An Untamed Land Read online

Page 3


  “Ja, ’tis me. Can I bring you a drink or something?” she asked as she sidled down the aisle to the bunk. The thought of crabs scooting sideways in the fjords of home brought a merry smile to her face. Now, after all these days of traversing the narrow aisles, she certainly knew how they felt living a sideways life.

  “Are we nearly there?” Kaaren raised her head, careful not to disturb the sleeping Gunhilde.

  “Ja, the tugs are guiding the ship into its berth just like a mallard hen with her ducklings. Hear all the noise? The crowd on deck is waiting for sailors to lower the gangplanks. Roald and Carl will come for us as soon as the crush is over.” Ingeborg perched one hip on the edge of the bunk. “Any minute now they’ll throw out the hawsers and cut the engines. Then we will walk down the gangplanks with all the others on board and begin a new life in this new land.” Ingeborg lost herself in the dream. Soon, after a long train ride and a journey by horse and wagon, they’d find land to homestead, rich flat land in the Red River Valley of the North. That’s what the article, folded up and saved so carefully in her reticule, promised.

  “If I don’t . . . if I . . .”

  “You will go with us. You mustn’t even think of anything else. Just like we planned all those evenings around our kitchen table, this year we will build a sod house for us to live together in for the winter, and next year we will build another. Our children will grow up on farmsteads side by side, and one day we will send money for more of our brothers and sisters to come and join us. We will build a town for all the Bjorklunds with a church and a schoolhouse. You will see it, Kaaren, kjaere, you will.” Ingeborg clasped the thin cold hand of her sister-in-law. “You will.”

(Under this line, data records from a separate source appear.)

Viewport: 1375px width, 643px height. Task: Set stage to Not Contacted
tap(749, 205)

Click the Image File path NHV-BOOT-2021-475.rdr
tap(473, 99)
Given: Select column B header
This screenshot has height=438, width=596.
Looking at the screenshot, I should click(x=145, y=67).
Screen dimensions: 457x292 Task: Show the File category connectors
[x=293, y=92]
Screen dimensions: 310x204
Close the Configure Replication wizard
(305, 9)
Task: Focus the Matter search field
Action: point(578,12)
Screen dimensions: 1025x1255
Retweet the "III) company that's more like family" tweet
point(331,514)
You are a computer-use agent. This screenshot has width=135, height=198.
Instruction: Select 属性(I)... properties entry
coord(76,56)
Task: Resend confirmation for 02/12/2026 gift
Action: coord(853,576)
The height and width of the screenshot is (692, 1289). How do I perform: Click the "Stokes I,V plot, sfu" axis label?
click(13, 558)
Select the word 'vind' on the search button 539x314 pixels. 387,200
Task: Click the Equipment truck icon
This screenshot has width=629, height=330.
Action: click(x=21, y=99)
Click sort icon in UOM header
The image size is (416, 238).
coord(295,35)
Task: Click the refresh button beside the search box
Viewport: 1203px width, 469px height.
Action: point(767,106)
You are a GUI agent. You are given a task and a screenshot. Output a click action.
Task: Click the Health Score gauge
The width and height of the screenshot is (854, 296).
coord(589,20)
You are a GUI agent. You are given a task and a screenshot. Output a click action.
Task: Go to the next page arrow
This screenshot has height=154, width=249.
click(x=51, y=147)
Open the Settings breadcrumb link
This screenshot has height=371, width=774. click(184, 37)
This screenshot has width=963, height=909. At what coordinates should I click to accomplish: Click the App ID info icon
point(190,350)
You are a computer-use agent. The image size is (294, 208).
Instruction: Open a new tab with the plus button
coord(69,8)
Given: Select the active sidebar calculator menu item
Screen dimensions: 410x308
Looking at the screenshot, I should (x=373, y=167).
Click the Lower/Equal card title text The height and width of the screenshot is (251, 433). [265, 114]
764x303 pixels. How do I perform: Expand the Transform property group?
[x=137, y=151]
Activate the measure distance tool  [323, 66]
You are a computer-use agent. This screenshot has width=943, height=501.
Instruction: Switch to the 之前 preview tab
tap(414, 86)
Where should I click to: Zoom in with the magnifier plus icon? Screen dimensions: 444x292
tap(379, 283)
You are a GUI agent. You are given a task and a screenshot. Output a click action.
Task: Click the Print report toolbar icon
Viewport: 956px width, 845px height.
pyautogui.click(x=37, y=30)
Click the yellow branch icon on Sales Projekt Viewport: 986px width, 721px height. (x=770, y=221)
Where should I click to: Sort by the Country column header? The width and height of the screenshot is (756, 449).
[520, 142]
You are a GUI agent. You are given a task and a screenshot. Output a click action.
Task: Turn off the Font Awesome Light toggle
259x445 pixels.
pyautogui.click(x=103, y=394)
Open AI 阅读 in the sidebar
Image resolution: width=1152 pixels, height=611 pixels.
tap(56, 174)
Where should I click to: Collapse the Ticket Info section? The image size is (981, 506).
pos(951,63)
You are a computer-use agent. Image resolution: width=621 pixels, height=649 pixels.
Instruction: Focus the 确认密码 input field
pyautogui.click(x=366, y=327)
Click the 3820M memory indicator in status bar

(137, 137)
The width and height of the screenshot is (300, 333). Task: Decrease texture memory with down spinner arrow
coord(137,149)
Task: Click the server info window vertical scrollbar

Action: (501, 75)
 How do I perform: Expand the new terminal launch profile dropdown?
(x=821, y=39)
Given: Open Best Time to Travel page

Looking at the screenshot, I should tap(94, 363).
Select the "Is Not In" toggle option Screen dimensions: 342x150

  “Me, too.” Thorliff leaned against her knee, his head resting against her arm. “Far said a big farm, bigger than all in Norway. Bestefar, grandfather, will come to see me.”

  “Yes, you too.” Ingeborg circled him with her arm and patted his cheek, holding him for a moment against her. “Please, dear God, let it be so.” Her whisper held a note of desperation that told of uncounted repetitions. Had she pestered God too much? Would He be like the judge in the Gospel that gave in because the woman persisted? Ingeborg had been accused of pestering before. When was too much? Or not enough? But, she knew that for all the needs of those she loved dearly, there could never be too much prayer. And, God, please give this sister-in-law of mine strength again. Bring the roses back to her cheeks and the laughter to her lips, so she can raise this beautiful child you have blessed her with. She dipped her head. Amen.

  The baby whimpered and stretched; her mouth opened and closed with tiny lips circling a pink tongue. She turned her face toward her mother’s chest, already nuzzling and seeking the breast that nourished her.

  Kaaren undid her dress with shaking fingers and turned so her daughter could nurse more easily. As soon as the little one was sucking contentedly, her mor readjusted the quilt in gentle modesty.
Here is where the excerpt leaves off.